▶ [SELECTED PASSAGE]:
»»

Then add the collector hook to the MeanProteinXAnalysis class above:

    def build_mda_collector(self, ctx: MDACollectorContext):
        del ctx
        return MeanProteinXCollector()

Because payload["metrics"] contains one finite scalar, the default aggregation path can combine replicate artifacts without a custom aggregate() method.

5. Let default aggregation build the ConditionArtifact

For this simple scalar plugin, do not override aggregate(). PolyzyMD’s default MDAnalysis aggregation reads each replicate artifact’s payload["metrics"] and creates a ConditionArtifact with a payload shaped like this:

{
    "metrics": {
        "mean_protein_x_nm": {
            "name": "mean_protein_x_nm",
            "values": [1.2, 1.3, 1.1],
            "mean": 1.2,
            "sem": 0.0577,
            "std": 0.1,
            "n": 3,
        }
    },
    "replicate_metrics": {
        "1": {"mean_protein_x_nm": 1.2},
        "2": {"mean_protein_x_nm": 1.3},
        "3": {"mean_protein_x_nm": 1.1},
    },
    "n_replicates": 3,
}

The exact numbers will differ. The stable idea is that aggregation computes replicate values, mean, standard deviation, and SEM for each named scalar metric.

6. Let artifact comparison use the condition metrics

For this simple MDAnalysis artifact tutorial, the default comparison reads the canonical ConditionArtifact.payload["metrics"], builds the internal MetricValue inputs from the stored means, SEMs, and replicate values, and returns a comparison artifact. Implement extract_metrics() only when you need to customize metric direction, labels, or units from the same canonical payload.

««

▶ [DATASET]:
»»

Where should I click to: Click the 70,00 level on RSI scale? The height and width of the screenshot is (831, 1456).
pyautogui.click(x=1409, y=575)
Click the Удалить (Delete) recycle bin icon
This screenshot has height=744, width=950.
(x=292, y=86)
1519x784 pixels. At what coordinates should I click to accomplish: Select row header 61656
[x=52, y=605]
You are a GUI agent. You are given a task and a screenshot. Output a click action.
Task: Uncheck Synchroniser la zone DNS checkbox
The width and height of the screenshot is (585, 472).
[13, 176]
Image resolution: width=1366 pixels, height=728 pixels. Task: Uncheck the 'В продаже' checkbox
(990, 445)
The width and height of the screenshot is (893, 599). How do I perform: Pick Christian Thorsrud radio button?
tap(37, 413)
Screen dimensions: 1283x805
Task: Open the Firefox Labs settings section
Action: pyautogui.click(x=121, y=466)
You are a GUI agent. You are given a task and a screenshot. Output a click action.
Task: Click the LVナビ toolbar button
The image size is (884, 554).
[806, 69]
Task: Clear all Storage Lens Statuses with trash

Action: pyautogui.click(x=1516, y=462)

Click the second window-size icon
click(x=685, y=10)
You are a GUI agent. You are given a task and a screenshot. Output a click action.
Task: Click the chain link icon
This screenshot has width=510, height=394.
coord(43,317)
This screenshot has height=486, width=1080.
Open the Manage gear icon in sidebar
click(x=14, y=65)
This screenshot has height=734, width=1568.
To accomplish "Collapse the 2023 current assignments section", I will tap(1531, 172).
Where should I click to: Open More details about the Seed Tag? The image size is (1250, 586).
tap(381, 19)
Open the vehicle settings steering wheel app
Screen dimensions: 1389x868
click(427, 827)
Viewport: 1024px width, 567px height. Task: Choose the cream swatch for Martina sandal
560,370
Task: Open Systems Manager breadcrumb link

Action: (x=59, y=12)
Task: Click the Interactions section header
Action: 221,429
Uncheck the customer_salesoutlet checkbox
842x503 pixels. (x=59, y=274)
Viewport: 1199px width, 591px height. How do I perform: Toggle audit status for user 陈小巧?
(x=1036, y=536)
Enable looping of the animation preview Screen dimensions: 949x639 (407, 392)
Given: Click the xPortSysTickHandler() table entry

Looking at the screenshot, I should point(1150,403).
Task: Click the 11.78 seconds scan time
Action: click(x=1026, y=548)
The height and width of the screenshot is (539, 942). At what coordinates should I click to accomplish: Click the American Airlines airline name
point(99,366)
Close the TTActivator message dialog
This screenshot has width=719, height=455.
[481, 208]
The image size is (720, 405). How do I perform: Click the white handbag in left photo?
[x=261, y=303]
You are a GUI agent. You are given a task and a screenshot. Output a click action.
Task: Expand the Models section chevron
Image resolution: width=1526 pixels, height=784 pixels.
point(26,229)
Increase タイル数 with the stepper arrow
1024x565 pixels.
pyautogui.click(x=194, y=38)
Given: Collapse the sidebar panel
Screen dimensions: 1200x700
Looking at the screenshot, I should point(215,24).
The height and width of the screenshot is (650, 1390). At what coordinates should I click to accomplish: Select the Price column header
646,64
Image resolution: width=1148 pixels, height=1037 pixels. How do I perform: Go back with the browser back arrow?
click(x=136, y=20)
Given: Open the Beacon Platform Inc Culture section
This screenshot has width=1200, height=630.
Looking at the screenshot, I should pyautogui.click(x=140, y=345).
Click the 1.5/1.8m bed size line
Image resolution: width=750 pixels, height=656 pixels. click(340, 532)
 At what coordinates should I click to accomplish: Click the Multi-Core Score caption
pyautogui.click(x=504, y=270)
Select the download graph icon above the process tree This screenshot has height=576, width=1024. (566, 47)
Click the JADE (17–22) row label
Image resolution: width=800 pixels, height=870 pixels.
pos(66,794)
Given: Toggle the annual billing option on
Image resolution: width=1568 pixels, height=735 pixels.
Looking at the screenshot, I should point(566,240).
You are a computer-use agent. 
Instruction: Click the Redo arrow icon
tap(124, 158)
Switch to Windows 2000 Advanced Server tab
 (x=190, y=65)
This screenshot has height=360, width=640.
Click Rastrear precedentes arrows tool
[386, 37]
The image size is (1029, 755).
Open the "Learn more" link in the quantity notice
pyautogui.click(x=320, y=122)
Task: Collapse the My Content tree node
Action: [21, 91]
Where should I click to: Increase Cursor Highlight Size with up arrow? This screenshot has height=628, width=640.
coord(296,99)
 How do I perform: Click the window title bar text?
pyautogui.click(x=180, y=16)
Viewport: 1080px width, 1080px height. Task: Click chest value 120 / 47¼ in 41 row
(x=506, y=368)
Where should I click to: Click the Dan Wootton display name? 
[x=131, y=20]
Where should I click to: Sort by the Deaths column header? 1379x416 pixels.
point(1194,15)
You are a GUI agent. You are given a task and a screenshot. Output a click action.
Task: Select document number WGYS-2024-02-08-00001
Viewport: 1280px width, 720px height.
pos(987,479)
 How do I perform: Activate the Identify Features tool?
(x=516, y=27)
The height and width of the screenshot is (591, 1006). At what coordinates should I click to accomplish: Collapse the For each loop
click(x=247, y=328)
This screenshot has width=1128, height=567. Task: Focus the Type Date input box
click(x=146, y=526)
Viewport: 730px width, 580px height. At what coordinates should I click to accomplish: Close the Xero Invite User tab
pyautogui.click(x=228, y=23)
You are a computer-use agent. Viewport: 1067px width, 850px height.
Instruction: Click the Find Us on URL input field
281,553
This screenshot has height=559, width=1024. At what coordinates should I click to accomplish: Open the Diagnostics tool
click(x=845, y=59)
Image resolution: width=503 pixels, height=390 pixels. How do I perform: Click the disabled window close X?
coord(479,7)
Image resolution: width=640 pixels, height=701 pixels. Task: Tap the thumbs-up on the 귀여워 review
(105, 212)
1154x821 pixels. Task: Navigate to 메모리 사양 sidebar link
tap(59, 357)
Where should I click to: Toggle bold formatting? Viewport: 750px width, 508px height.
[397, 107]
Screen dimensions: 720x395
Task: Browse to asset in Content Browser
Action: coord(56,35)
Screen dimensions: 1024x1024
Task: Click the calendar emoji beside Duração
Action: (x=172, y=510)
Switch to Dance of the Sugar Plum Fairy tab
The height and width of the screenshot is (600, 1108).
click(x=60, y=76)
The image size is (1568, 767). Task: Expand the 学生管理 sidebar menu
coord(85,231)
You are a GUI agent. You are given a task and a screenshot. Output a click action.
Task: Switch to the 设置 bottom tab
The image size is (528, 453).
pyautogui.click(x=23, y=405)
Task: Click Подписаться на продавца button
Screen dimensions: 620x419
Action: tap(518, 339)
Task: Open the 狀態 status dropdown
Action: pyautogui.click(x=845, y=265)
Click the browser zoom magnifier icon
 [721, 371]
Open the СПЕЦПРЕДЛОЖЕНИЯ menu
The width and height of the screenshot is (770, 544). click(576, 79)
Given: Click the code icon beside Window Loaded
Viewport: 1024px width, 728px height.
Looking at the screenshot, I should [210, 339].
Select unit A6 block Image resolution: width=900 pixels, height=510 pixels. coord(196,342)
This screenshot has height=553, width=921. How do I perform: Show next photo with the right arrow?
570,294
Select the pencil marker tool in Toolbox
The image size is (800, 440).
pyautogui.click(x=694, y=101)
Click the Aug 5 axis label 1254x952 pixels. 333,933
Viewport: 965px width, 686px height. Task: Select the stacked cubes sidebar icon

««

▶ [EXERCISES TO COMPLETE]:
1. Summarize the PolyzyMD plugin tutorial excerpt in two sentences.
2. In the PolyzyMD plugin tutorial excerpt, when should extract_metrics() be implemented?

▶ [LIST OF ANSWERS]:
1. After a build_mda_collector hook that returns a MeanProteinXCollector is added, a simple scalar plugin can leave aggregate() alone, because PolyzyMD's default MDAnalysis aggregation reads each replicate artifact's payload["metrics"] and builds a ConditionArtifact holding the replicate values, mean, standard deviation, and SEM for each named scalar metric. The default comparison then reads the ConditionArtifact's payload["metrics"] to return a comparison artifact, and extract_metrics() needs to be implemented only to customize metric direction, labels, or units.

2. Only when you need to customize metric direction, labels, or units from the same canonical payload.